*Aim of the task*:
Copy the entries character for character.

*Data for this exercise*:
[Start of section]

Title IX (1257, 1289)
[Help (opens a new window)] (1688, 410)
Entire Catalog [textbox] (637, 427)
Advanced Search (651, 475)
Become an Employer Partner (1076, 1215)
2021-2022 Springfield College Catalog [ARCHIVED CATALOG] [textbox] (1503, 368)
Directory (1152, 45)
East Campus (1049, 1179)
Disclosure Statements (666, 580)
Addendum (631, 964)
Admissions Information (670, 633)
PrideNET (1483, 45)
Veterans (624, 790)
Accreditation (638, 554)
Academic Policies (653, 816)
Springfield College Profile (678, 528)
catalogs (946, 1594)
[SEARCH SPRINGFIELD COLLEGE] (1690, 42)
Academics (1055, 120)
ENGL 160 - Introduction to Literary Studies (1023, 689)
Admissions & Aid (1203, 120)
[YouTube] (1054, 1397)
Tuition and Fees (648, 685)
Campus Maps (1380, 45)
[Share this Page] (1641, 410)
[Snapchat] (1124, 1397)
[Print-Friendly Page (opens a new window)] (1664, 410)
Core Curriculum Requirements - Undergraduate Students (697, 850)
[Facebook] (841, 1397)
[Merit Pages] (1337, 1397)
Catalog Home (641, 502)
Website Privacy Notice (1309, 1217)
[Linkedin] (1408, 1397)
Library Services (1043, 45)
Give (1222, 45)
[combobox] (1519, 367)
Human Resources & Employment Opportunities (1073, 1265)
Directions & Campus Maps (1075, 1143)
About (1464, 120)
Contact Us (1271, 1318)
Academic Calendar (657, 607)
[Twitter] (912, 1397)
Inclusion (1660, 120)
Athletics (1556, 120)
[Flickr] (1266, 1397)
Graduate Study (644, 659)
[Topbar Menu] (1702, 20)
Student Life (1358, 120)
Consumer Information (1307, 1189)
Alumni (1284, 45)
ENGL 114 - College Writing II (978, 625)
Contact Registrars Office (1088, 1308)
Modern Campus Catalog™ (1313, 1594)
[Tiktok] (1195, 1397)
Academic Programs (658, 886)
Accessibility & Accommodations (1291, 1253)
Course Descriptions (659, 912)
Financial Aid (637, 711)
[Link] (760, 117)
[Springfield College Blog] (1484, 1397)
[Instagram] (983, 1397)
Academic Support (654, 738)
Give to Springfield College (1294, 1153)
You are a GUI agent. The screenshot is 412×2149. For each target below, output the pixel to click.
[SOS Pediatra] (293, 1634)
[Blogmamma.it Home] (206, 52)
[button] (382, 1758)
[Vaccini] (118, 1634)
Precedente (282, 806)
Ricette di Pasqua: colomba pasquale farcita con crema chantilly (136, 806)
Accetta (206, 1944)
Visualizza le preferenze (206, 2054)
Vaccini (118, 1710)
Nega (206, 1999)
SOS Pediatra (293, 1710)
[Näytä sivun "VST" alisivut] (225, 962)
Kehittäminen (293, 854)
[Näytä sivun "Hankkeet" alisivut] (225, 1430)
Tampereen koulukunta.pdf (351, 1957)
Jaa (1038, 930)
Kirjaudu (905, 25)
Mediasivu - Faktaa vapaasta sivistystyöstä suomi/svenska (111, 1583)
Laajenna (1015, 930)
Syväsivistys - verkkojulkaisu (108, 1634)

[End of section]

*Solved exercise*:
Title IX (1257, 1289)
[Help (opens a new window)] (1688, 410)
Entire Catalog [textbox] (637, 427)
Advanced Search (651, 475)
Become an Employer Partner (1076, 1215)
2021-2022 Springfield College Catalog [ARCHIVED CATALOG] [textbox] (1503, 368)
Directory (1152, 45)
East Campus (1049, 1179)
Disclosure Statements (666, 580)
Addendum (631, 964)
Admissions Information (670, 633)
PrideNET (1483, 45)
Veterans (624, 790)
Accreditation (638, 554)
Academic Policies (653, 816)
Springfield College Profile (678, 528)
catalogs (946, 1594)
[SEARCH SPRINGFIELD COLLEGE] (1690, 42)
Academics (1055, 120)
ENGL 160 - Introduction to Literary Studies (1023, 689)
Admissions & Aid (1203, 120)
[YouTube] (1054, 1397)
Tuition and Fees (648, 685)
Campus Maps (1380, 45)
[Share this Page] (1641, 410)
[Snapchat] (1124, 1397)
[Print-Friendly Page (opens a new window)] (1664, 410)
Core Curriculum Requirements - Undergraduate Students (697, 850)
[Facebook] (841, 1397)
[Merit Pages] (1337, 1397)
Catalog Home (641, 502)
Website Privacy Notice (1309, 1217)
[Linkedin] (1408, 1397)
Library Services (1043, 45)
Give (1222, 45)
[combobox] (1519, 367)
Human Resources & Employment Opportunities (1073, 1265)
Directions & Campus Maps (1075, 1143)
About (1464, 120)
Contact Us (1271, 1318)
Academic Calendar (657, 607)
[Twitter] (912, 1397)
Inclusion (1660, 120)
Athletics (1556, 120)
[Flickr] (1266, 1397)
Graduate Study (644, 659)
[Topbar Menu] (1702, 20)
Student Life (1358, 120)
Consumer Information (1307, 1189)
Alumni (1284, 45)
ENGL 114 - College Writing II (978, 625)
Contact Registrars Office (1088, 1308)
Modern Campus Catalog™ (1313, 1594)
[Tiktok] (1195, 1397)
Academic Programs (658, 886)
Accessibility & Accommodations (1291, 1253)
Course Descriptions (659, 912)
Financial Aid (637, 711)
[Link] (760, 117)
[Springfield College Blog] (1484, 1397)
[Instagram] (983, 1397)
Academic Support (654, 738)
Give to Springfield College (1294, 1153)
You are a GUI agent. The screenshot is 412×2149. For each target below, output the pixel to click.
[SOS Pediatra] (293, 1634)
[Blogmamma.it Home] (206, 52)
[button] (382, 1758)
[Vaccini] (118, 1634)
Precedente (282, 806)
Ricette di Pasqua: colomba pasquale farcita con crema chantilly (136, 806)
Accetta (206, 1944)
Visualizza le preferenze (206, 2054)
Vaccini (118, 1710)
Nega (206, 1999)
SOS Pediatra (293, 1710)
[Näytä sivun "VST" alisivut] (225, 962)
Kehittäminen (293, 854)
[Näytä sivun "Hankkeet" alisivut] (225, 1430)
Tampereen koulukunta.pdf (351, 1957)
Jaa (1038, 930)
Kirjaudu (905, 25)
Mediasivu - Faktaa vapaasta sivistystyöstä suomi/svenska (111, 1583)
Laajenna (1015, 930)
Syväsivistys - verkkojulkaisu (108, 1634)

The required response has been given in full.